Il est important de se rappeler que les gouvernements ont des besoins importants en matière de dépenses d’infrastructure, notamment en ce qui concerne l’action pour le climat et les engagements en faveur du « zéro carbone ». Nous nous attendons donc à ce que les autorités donnent la priorité aux dépenses d’infrastructure dans certains cas afin de stimuler la reprise économique. Et alors, la question sera de savoir si elles opteront pour un financement privé dans le cadre d’un PPP ou si elles choisiront l’emprunt public classique. Les PPP peuvent offrir un excellent rapport coût-résultats et constituer un investissement supplémentaire pour l’État.
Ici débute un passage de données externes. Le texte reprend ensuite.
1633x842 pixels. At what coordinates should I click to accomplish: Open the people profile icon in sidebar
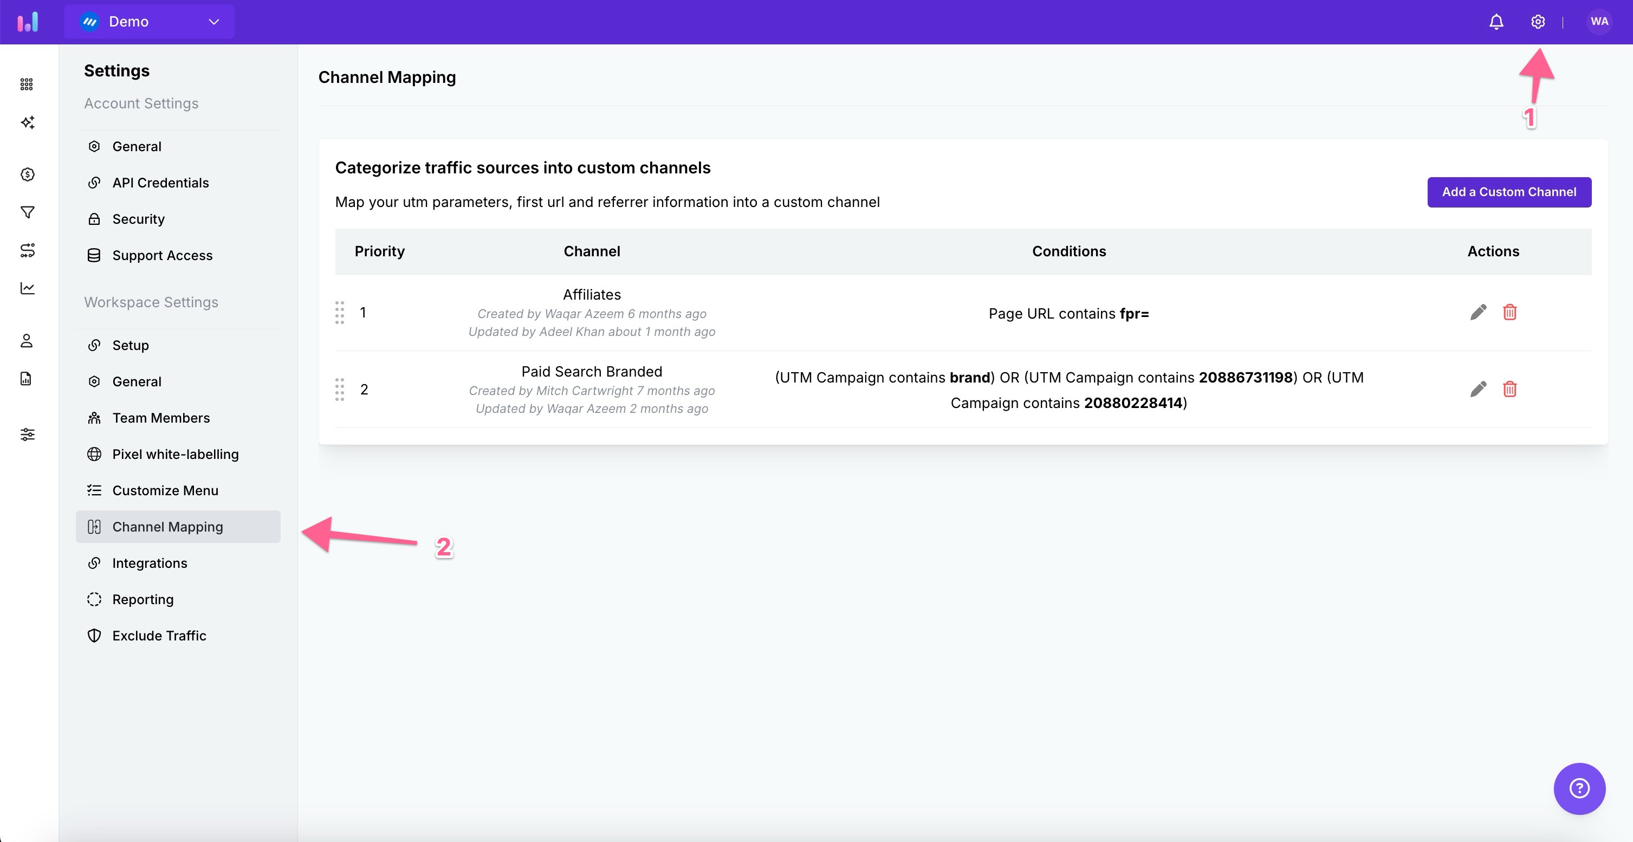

Toutefois, leur mise en œuvre peut être longue et complexe et, pour garantir une concurrence saine, il faut que le secteur privé soit dynamique.
Certains pays ont une grande expérience et de bons antécédents en matière de PPP, mais d’autres beaucoup moins, et ils doivent donc relever le défi supplémentaire de renforcer les compétences et les capacités pour soutenir de bons projets en PPP. C’est ici que l’EPEC et la BEI ont un rôle à jouer.
Il y a aussi la volonté du secteur privé de continuer à participer à ces accords, avec les risques, les défis et l’incertitude qu’ils comportent. Sans oublier l’appétit et la capacité des banques et des autres bailleurs de fonds à continuer à fournir des financements à long terme. Un autre acteur intéressant sera le marché de l’assurance et sa capacité à proposer des solutions pour faire face au risque de futures pandémies.
Avec davantage de recul, il convient de mentionner aussi l’incidence de la crise sur la planification et la préparation des projets d’infrastructure de manière plus générale. Les systèmes de travail, de déplacement et de communication – pour la société, les pouvoirs publics et les entreprises – ont été bouleversés au cours des derniers mois et certains pourraient ne jamais revenir à ce qu’ils étaient auparavant. Cela signifie donc que les autorités devront revoir leurs prévisions et leurs hypothèses concernant la demande et l’utilisation des infrastructures publiques dans le cadre de leur planification pour l’avenir.
La Banque met en place un important programme d’assistance pour faire face au nouveau coronavirus. Quel rôle votre équipe pourrait-elle jouer dans ce programme ?
Les choses ne ralentissent certainement pas pour nous. Notre mission au sein de l’EPEC est d’aider le secteur public à mettre en place de bons partenariats public-privé et nous le faisons en partageant les informations, les meilleures pratiques et les enseignements tirés à travers notre réseau européen. Nous conseillons les gouvernements sur les questions stratégiques et les promoteurs dans l’élaboration de leurs projets. La crise du coronavirus ne changera pas cette mission ni les services que nous offrons. Nous poursuivrons toutes ces activités, mais en effet, il est probable que l’EPEC voie son rôle croître à mesure que le marché se fraie un chemin à travers cette crise et dans ces partenariats à l’avenir.